Continuing onto a player that was able to offer his team with a pretty active, useful two-way presence, Christopher Curry. He’s a long, wiry guard prospect with a tight handle, strong penetration sense, and the ability to utilize both hands as well as anyone at camp. Curry is a quality teammate that shows a willingness to make the extra pass whenever available. Next in his development process is working on his overall shot mechanics, as it would likely make him a more consistent perimeter shooter. Coach Walker on Curry: “Christopher has a nice feel for the game. He’s crafty, can penetrate, and handles it well. He takes and makes the open shot and does a solid job at getting his teammates involved. He was able to showcase his grit on defense. When motivated and not overthinking, he is at his absolute best. He can continue to work on keeping it simple and making the best play.” Curry quietly went about his business during camp and enjoyed a pretty productive showing as a result, so it’ll be interesting to see his progression going forward.


#48: 5’8 ’25 Tyson Ray (Irmo)

Next, we look at a player that was arguably the most lethal shooting threat on this team, Tyson Ray. He’s a long, wiry wing prospect that knows his identity extremely well as a three-level scorer and spot-up threat. Ray moves well without the ball, but can also create for himself or others off the dribble while containing his assignment effectively on defense. Next in his development process is working to become quicker, as it would make him a better penetrating threat. Coach Walker on Ray: “Tyson has a very smooth game and is very skilled. He has a nice jumper and is aggressive at going to the rim. His court vision kept the defense guessing on what he would do. With constant work on quickness, rebounding, and athleticism, he’s going to take his game to the next level. He had a great attitude, was coachable, and made the right plays. I’m looking forward to his growth as a player.” Ray displayed a lot of appeal during camp and should have folks excited for his continued growth.

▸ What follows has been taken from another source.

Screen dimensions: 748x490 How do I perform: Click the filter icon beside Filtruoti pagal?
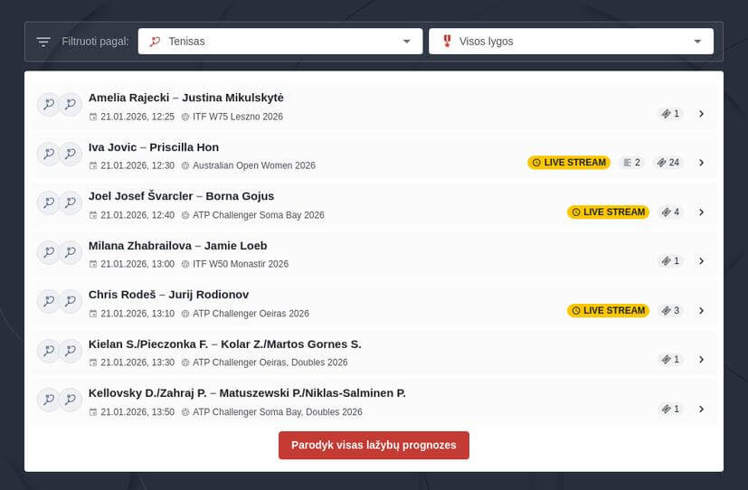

#54: 5’10 ’26 Treven Raymon (Rock Hill)

Finishing up, we look at a player that possesses an exceptional crossroads between productivity and long-term upside, Treven Raymon. He’s a long, wiry, athletic forward prospect that already knows how to affect the action on both ends of the floor. Raymond moves very well for his size and was able to alter an abundance of shots around the basket. Next in his development process is working on his involvement as a rebounder, as he has the necessary tools to control the glass on both ends. Coach Walker on Raymon: “Treven has a long frame with tremendous upside. He gets to the basket at will and anytime he wants. He has a nice jumper, inside and out. He showed a variety of moves on offense. Defensively, he was able to help in the passing lanes and block shots with his long arms. He will become a threat on both sides of the ball with consistent work. When motivated, he’s a force to be reckoned with. Once his athleticism kicks in, he will become a great talent.” Raymon is truly just beginning to scratch the surface of his long-term abilities and will be worth monitoring over the coming years.